**EXERCISE MATERIAL:**
......
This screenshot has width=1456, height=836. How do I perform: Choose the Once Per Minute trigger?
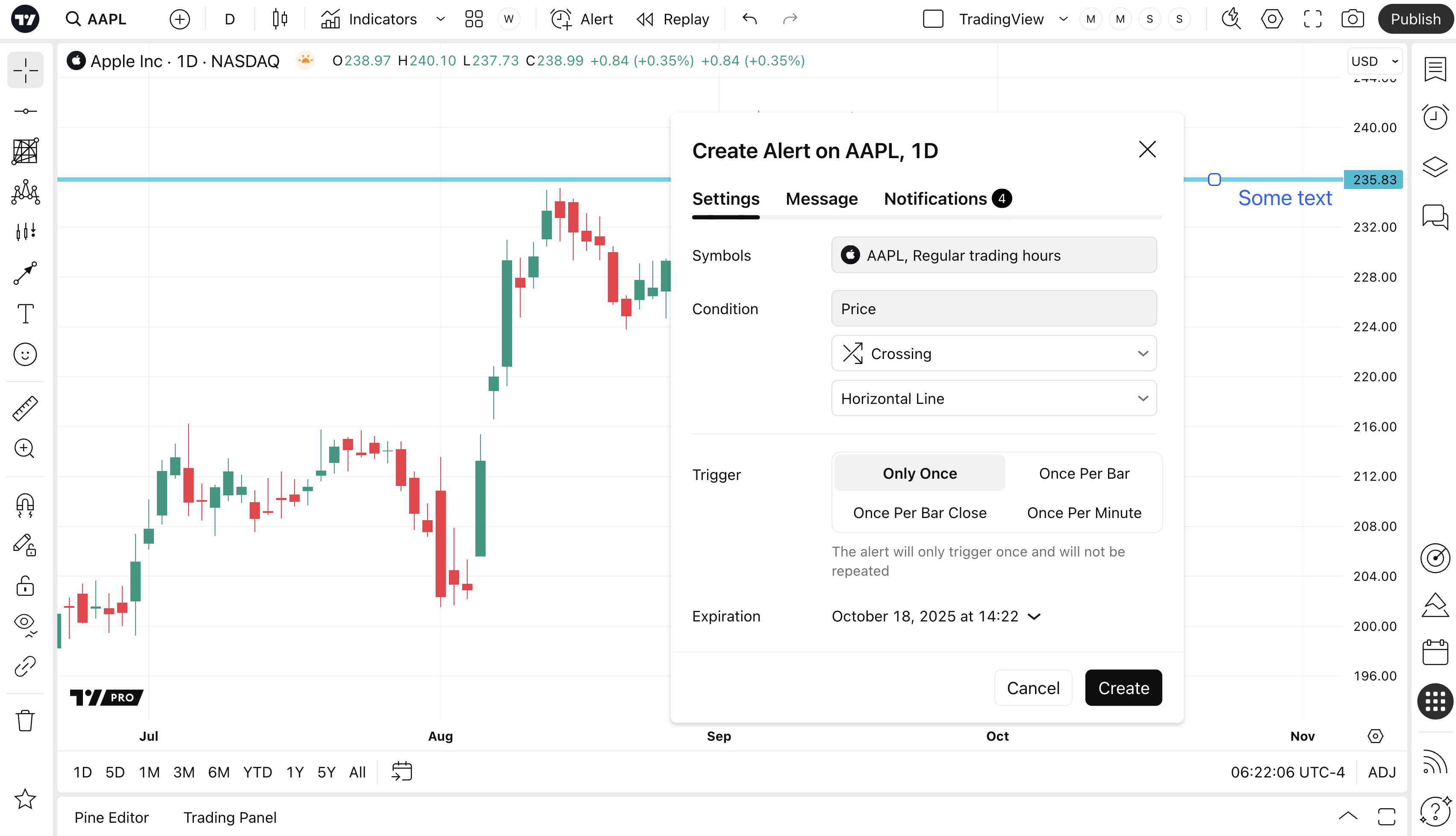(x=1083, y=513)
......
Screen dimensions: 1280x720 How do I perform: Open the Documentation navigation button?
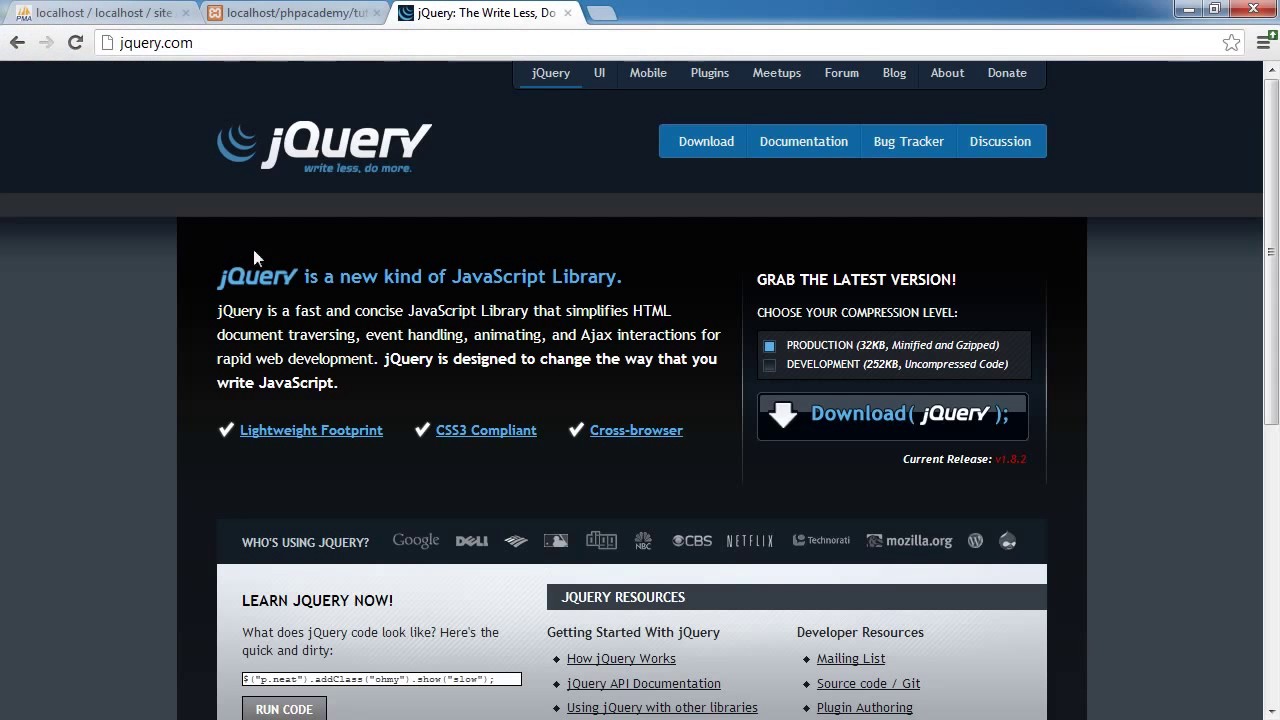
......
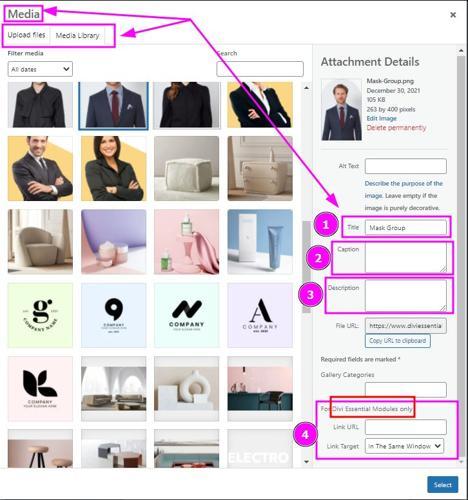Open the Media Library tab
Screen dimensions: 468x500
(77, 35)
......
**THE TASK:**
Output the lines from the one containing "This screenshot has" up to and including the one containing "(x=1083, y=513)" as a numbered list, skipping blank lines. Omit the pictures from your answer.

**ANSWER TO THIS EXERCISE:**
1. This screenshot has width=1456, height=836. How do I perform: Choose the Once Per Minute trigger?
2. (x=1083, y=513)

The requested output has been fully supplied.